You may remember, I told you before, that one cause assigned for the laying down the Tatler was, Want of Matter; and, indeed, this was the prevailing opinion in Town: when we were surprised all at once by a paper called the Spectator, which was promised to be continued every day; and was written in so excellent a style, with so nice a judgment, and such a noble profusion of Wit and Humour, that it was not difficult to determine it could come from no other hands but those which had penned the Lucubrations.
This immediately alarmed these gentlemen, who, as it is said Mr. STEELE phrases it, had "the Censorship in Commission." They found the new Spectator came on like a torrent, and swept away all before him. They despaired ever to equal him in Wit, Humour, or Learning; which had been their true and certain way of opposing him: and therefore rather chose to fall on the Author; and to call out for help to all good Christians, by assuring them again and again that they were the First, Original, True, and Undisputed ISAAC BICKERSTAFF.
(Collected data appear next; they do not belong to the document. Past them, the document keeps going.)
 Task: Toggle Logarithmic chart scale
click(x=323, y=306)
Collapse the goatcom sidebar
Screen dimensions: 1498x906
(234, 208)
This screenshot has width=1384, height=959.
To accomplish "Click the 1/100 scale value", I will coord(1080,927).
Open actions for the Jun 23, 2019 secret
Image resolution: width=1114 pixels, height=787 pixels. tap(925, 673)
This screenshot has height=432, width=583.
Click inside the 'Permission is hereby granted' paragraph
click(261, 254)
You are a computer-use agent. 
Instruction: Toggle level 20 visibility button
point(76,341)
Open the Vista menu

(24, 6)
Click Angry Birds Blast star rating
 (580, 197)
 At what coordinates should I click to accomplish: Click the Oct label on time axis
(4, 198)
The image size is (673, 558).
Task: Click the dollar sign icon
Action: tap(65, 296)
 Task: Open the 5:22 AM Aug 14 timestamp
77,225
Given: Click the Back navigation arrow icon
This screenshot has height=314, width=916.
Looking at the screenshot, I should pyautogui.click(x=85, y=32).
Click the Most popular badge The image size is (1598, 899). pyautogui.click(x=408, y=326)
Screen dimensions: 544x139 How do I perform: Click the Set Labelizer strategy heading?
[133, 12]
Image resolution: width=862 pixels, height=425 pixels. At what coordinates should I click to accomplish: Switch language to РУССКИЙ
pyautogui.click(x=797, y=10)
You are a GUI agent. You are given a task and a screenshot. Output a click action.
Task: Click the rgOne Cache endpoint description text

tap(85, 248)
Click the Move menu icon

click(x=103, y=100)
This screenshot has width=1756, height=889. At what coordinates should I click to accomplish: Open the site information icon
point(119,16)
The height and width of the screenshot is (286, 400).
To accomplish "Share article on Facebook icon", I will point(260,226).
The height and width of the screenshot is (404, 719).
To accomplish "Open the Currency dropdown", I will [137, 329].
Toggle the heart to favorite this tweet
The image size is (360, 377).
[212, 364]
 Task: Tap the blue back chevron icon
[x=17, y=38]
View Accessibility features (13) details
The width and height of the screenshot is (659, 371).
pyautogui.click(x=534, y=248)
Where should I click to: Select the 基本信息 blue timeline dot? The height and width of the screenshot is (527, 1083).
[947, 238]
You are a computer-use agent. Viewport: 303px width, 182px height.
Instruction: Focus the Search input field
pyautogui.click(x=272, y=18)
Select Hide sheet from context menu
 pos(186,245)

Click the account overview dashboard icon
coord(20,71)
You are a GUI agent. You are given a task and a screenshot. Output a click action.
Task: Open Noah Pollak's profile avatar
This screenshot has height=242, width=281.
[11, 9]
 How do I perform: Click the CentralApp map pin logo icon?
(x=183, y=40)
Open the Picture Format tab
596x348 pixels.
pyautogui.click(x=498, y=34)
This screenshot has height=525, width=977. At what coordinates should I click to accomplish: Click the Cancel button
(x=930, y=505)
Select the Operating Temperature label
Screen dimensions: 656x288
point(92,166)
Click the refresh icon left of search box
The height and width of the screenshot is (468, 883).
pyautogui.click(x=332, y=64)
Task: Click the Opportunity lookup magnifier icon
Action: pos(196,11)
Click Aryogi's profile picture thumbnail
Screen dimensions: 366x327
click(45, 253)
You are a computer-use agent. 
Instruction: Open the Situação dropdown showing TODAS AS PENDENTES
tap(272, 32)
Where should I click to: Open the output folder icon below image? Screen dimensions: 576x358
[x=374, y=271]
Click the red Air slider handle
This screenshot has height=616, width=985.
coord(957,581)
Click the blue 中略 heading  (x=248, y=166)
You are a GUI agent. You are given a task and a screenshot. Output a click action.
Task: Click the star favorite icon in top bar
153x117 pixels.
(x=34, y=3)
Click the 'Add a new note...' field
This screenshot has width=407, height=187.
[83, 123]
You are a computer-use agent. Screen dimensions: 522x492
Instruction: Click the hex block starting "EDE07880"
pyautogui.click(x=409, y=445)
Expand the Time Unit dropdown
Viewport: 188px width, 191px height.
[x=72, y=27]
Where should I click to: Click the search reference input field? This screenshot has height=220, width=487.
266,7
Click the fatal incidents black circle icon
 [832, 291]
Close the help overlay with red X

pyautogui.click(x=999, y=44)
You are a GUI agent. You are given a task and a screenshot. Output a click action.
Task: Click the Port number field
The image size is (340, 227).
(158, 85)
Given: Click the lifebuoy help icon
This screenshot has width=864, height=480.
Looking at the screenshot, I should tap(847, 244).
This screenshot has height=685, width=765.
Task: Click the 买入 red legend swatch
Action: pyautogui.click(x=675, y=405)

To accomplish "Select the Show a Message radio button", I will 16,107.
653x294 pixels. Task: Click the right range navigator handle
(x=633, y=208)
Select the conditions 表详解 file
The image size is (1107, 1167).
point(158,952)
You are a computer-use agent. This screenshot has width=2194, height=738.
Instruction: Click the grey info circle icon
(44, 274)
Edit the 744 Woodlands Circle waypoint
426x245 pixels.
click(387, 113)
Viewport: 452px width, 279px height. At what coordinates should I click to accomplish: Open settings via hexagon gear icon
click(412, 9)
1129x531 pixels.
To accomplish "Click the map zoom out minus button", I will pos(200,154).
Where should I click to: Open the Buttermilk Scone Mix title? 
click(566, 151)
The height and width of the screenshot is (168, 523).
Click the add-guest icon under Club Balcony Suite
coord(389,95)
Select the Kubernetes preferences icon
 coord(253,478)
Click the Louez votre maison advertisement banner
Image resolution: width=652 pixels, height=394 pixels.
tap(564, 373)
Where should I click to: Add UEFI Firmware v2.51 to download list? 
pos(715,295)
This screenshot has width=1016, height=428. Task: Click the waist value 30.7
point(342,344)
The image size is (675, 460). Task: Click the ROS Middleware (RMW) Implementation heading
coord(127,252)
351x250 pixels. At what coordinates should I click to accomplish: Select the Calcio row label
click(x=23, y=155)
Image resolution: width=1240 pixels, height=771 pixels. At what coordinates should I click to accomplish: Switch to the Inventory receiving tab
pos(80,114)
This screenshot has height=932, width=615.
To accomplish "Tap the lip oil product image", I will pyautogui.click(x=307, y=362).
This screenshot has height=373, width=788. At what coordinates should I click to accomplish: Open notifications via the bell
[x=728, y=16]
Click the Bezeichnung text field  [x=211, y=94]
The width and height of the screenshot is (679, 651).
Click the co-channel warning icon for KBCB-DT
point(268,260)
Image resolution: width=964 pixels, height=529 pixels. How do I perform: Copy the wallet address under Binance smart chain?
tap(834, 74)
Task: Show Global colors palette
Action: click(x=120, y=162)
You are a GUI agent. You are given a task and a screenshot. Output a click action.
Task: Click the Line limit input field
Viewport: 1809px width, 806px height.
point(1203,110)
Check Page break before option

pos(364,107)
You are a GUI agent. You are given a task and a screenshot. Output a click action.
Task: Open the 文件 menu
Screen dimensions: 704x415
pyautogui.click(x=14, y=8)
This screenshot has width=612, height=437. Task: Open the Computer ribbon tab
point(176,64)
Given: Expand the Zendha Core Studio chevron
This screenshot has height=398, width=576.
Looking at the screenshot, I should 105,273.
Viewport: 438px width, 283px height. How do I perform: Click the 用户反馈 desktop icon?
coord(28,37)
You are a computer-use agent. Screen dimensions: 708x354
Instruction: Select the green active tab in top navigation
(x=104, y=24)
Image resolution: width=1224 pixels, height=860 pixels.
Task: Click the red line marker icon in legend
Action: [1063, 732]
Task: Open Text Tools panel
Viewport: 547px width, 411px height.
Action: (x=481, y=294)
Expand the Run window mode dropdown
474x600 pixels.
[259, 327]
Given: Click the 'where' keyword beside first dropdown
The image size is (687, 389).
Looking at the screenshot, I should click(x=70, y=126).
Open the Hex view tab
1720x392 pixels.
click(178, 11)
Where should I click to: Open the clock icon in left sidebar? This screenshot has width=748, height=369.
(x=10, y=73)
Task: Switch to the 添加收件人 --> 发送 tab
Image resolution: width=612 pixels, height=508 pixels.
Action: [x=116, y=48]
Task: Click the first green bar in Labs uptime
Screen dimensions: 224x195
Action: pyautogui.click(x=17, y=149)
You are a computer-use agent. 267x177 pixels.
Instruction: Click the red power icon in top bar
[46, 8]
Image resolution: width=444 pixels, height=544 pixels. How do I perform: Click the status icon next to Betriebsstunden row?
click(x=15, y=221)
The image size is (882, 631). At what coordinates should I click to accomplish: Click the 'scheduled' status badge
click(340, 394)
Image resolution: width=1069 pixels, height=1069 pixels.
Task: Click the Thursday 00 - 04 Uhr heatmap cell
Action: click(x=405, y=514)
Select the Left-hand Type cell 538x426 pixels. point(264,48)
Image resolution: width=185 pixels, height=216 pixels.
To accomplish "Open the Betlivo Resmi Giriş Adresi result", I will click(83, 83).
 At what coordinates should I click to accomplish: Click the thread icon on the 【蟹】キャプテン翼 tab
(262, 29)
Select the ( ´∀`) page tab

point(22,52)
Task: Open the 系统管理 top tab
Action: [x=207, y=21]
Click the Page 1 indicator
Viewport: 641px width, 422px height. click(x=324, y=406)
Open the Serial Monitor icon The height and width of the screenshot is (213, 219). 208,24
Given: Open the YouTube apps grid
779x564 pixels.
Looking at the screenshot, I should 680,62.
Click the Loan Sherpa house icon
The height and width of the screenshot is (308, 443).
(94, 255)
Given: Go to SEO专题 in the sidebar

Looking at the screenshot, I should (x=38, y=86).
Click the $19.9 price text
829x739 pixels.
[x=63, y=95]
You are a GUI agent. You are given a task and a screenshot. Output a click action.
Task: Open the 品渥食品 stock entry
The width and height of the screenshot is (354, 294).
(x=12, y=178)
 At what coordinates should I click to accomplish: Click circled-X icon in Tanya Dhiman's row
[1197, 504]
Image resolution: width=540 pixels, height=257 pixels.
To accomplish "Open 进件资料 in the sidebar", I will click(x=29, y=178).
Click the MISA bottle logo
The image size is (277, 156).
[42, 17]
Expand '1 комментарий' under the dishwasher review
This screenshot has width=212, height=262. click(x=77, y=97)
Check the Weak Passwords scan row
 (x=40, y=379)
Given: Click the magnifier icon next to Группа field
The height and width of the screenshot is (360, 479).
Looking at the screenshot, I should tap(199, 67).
Meanwhile, the Spectator, whom we regard as our Shelter from that flood of false wit and impertinence which was breaking in upon us, is in every one's hands; and a constant topic for our morning conversation at tea-tables and coffee-houses. We had at first, indeed, no manner of notion how a diurnal paper could be continued in the spirit and style of our present Spectators: but, to our no small surprise, we find them still rising upon us, and can only wonder from whence so prodigious a run of Wit and Learning can proceed; since some of our best judges seem to think that they have hitherto, in general, outshone even the Esquire's first Tatlers.
Most people fancy, from their frequency, that they must be composed by a
Society: I withal assign the first places to Mr. STEELE and his Friend.
I have often thought that the conjunction of those two great Geniuses, who seem to stand in a class by themselves, so high above all our other Wits, resembled that of two statesmen in a late reign, whose characters are very well expressed in their two mottoes, viz., Prodesse quam conspici [LORD SOMERS], and Otium cum dignitate [CHARLES MONTAGU, Earl of HALIFAX]. Accordingly the first [ADDISON] was continually at work behind the curtain, drew up and prepared all those schemes, which the latter still drove on, and stood out exposed to the World, to receive its praises or censures.
Meantime, all our unbiassed well-wishers to Learning are in hopes that the known Temper and prudence of one of these Gentlemen will hinder the other from ever lashing out into Party, and rendering that Wit, which is at present a common good, odious and ungrateful to the better part of the Nation [by which, of course, GAY meant the Tories].
If this piece of imprudence does not spoil so excellent a Paper, I propose to myself the highest satisfaction in reading it with you, over a dish of tea, every morning next winter.
As we have yet had nothing new since the Spectator, it only remains for me to assure you, that I am
Yours, &c., J[OHN] G[AY].
Westminster, May 3, 1711.
POSTCRIPT.
Upon a review of my letter, I find I have quite forgotten the British Apollo; which might possibly have happened, from its having, of late, retreated out of this end of the Town into the country: where, I am informed however, that it still recommends itself by deciding wagers at cards, and giving good advice to shopkeepers and their apprentices.